Work request A: Please copy the passage of the backup and monitoring guide between "The main components" and "a daily backup.", inclusive.
Work request B: Which components does the backup and monitoring guide name in its opening list as holding data?
Work request C: Carry on the backup and monitoring guide past its final sentence.

The main components that contain data are the databases:

  • MongoDB
  • ElasticSearch
  • File server

It is recommended to back them periodically.

Fileserver

It is recommended to back up the entire file server volume.

  • Recommended to perform at least a daily backup.
  • Recommended backup retention of 2 days at the least.

ElasticSearch

Please refer to ElasticSearch documentation for creating snapshots.

MongoDB

Please refer to MongoDBs documentation for backing up / restoring.

Monitoring

The following monitoring is recommended:

Basic Hardware Monitoring

CPU

CPU usage varies depending on system usage. We recommend to monitor CPU usage and to alert when the usage is higher than normal. Recommended starting alerts would be 5-minute CPU load level of 5 and 10, and adjusting according to performance.

RAM

Available memory usage also varies depending on system usage. Due to spikes in usage when performing certain tasks, 6-8 GB of available RAM is recommended as the standard baseline. Some use cases may require more. Thus, we recommend to have 8 GB of available memory on top of the regular system usage. Alert levels should alert if the available memory is below normal.

Disk Usage

There are several disks used by the system. We recommend monitoring all of them. Standard alert levels are 20%, 10% and 5% of free disk space.

Service Availability

The following services should be monitored periodically for availability and for response time:

API Server Docker Memory Usage

A usage spike can happen during normal operation. But very high spikes (above 6GB) are not expected. We recommend using docker stats to get this information.

For example, the following comment retrieves the API server's information from the Docker server:

sudo curl -s --unix-socket /var/run/docker.sock http://localhost/containers/allegro-apiserver/stats?stream=false  

We recommend monitoring the API server memory in addition to the system's available RAM. Alerts should be triggered when memory usage of the API server exceeds the normal behavior. A starting value can be 6 GB.

Backup Failures

It is also highly recommended to monitor the backups and to alert if a backup has failed.

Troubleshooting

In normal operation mode, all services should be up, and a call to sudo docker ps should yield the list of services.

Entries provided:
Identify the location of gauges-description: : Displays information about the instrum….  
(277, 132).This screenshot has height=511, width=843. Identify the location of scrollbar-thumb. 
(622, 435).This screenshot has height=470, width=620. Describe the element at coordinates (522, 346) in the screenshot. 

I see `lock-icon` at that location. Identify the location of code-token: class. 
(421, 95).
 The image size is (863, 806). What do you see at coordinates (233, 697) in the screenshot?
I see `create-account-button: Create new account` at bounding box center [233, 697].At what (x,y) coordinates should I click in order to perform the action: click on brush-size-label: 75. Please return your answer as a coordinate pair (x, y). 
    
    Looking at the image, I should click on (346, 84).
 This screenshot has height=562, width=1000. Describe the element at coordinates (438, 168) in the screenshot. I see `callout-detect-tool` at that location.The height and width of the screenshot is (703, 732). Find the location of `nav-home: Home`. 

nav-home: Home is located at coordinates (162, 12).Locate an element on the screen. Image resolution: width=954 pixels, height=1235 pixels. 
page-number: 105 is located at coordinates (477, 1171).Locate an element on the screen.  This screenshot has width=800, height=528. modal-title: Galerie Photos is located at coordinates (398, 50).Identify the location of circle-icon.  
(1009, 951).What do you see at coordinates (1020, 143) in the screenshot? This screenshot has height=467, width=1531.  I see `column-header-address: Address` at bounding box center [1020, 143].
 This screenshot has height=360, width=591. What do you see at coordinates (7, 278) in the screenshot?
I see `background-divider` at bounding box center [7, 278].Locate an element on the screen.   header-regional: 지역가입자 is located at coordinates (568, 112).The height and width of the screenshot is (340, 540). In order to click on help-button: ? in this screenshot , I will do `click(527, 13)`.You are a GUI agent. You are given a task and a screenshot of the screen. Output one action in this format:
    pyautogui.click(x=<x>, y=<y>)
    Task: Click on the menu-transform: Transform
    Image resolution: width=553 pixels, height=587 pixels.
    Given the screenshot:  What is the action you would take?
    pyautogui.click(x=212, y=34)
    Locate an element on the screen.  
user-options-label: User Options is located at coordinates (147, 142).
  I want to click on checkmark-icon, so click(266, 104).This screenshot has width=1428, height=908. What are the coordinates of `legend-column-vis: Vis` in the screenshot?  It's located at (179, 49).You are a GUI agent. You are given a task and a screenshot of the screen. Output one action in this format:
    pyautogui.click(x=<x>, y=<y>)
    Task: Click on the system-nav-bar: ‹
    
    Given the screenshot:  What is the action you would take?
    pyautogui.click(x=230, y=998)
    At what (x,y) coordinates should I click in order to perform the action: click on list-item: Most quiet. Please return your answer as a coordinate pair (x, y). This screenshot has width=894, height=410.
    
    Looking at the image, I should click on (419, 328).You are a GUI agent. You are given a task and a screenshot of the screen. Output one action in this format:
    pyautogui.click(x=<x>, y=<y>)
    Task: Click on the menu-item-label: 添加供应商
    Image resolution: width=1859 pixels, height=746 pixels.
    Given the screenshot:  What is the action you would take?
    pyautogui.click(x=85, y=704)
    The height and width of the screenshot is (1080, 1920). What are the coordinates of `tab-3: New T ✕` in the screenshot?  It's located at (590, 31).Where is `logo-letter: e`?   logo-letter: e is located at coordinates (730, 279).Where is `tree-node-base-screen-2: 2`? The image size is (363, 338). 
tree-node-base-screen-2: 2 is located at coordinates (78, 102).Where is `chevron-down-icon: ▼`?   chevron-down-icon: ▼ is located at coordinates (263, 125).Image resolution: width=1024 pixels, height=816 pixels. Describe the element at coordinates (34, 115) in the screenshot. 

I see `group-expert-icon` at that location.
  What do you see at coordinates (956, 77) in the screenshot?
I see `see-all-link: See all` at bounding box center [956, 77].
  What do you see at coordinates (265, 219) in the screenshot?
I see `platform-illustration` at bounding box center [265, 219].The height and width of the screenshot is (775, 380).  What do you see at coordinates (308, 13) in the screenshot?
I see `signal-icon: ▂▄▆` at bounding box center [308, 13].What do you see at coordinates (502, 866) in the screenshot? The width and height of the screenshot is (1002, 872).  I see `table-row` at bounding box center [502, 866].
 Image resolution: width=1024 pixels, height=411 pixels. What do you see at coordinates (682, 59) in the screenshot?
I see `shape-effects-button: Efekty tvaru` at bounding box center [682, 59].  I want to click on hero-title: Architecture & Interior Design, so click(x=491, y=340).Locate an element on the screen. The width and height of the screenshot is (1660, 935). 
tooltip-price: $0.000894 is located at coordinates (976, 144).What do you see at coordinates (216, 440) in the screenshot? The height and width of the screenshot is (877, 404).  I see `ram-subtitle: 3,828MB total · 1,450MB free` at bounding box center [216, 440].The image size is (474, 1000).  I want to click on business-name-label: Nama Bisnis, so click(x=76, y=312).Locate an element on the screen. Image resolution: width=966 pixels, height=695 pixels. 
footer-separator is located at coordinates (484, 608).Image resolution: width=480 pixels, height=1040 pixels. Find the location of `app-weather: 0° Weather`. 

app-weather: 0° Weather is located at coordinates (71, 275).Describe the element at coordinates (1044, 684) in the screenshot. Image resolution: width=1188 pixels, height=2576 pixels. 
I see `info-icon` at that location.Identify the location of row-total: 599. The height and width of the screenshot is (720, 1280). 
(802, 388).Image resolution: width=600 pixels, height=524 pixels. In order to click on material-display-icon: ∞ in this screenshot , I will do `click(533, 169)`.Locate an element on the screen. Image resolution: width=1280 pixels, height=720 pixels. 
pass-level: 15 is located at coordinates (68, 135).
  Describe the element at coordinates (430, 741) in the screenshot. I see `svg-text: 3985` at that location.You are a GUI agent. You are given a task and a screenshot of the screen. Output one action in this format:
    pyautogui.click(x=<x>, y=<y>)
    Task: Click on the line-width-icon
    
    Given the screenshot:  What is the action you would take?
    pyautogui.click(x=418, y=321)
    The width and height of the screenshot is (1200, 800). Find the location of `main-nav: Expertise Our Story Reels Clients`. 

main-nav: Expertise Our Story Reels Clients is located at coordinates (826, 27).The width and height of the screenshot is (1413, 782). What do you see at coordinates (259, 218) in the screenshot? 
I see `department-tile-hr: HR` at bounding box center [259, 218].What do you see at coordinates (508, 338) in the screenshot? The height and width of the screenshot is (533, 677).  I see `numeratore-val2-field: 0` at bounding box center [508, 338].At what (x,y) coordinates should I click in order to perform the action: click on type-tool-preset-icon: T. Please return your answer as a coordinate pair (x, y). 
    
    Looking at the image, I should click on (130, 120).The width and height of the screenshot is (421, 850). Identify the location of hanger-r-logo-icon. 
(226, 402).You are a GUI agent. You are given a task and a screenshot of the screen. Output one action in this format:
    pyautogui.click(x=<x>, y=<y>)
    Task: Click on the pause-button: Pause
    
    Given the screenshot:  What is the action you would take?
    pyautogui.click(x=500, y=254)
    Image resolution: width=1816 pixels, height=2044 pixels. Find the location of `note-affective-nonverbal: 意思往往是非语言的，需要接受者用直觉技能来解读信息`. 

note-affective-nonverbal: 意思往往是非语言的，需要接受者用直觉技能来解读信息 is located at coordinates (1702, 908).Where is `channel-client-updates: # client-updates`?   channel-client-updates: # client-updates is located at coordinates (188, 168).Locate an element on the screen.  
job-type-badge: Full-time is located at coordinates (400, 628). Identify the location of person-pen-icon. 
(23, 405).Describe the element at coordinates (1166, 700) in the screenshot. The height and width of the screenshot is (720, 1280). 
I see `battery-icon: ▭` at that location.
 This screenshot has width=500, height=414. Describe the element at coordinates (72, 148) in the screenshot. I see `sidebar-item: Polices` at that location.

Exercise output A:
The main components that contain data are the databases:

  • MongoDB
  • ElasticSearch
  • File server

It is recommended to back them periodically.

Fileserver

It is recommended to back up the entire file server volume.

  • Recommended to perform at least a daily backup.

Exercise output B:
MongoDB
ElasticSearch
File server

Exercise output C:
If a service fails, it is usually due to one of the following:

  • Lack of required resources such as storage or memory
  • Incorrect configuration
  • Software anomaly

When a service fails, it should automatically restart. However, if the cause of the failure is persistent, the service will fail again. If a service fails, do the following:

Check the Log

Run:

sudo docker <container name or ID> logs -n 1000 

See if there is an error message in the log that can explain the failure.

Check the Server's Environment

The system should be constantly monitored, however it is important to check the following:

  • Storage space: run sudo du -hs /

  • RAM:

    • Run vmstat -s to check available RAM

    • Run: top to check the processes.

      :::note Some operations, such as complex queries, may cause a spike in memory usage. Therefore, it is recommended to have at least 8GB of free RAM available. :::

  • Network: Make sure that there is external access to the services

  • CPU: The best indicator of the need of additional compute resources is high CPU usage of the apiserver and apiserver-es services.

    • Examine the usage of each service using sudo docker stats
    • If there is a need to add additional CPUs after updating the server, increase the number of workers on the apiserver service by changing the value of APISERVER_WORKERS_NUMBER in the constants.env file (up to one additional worker per additional core).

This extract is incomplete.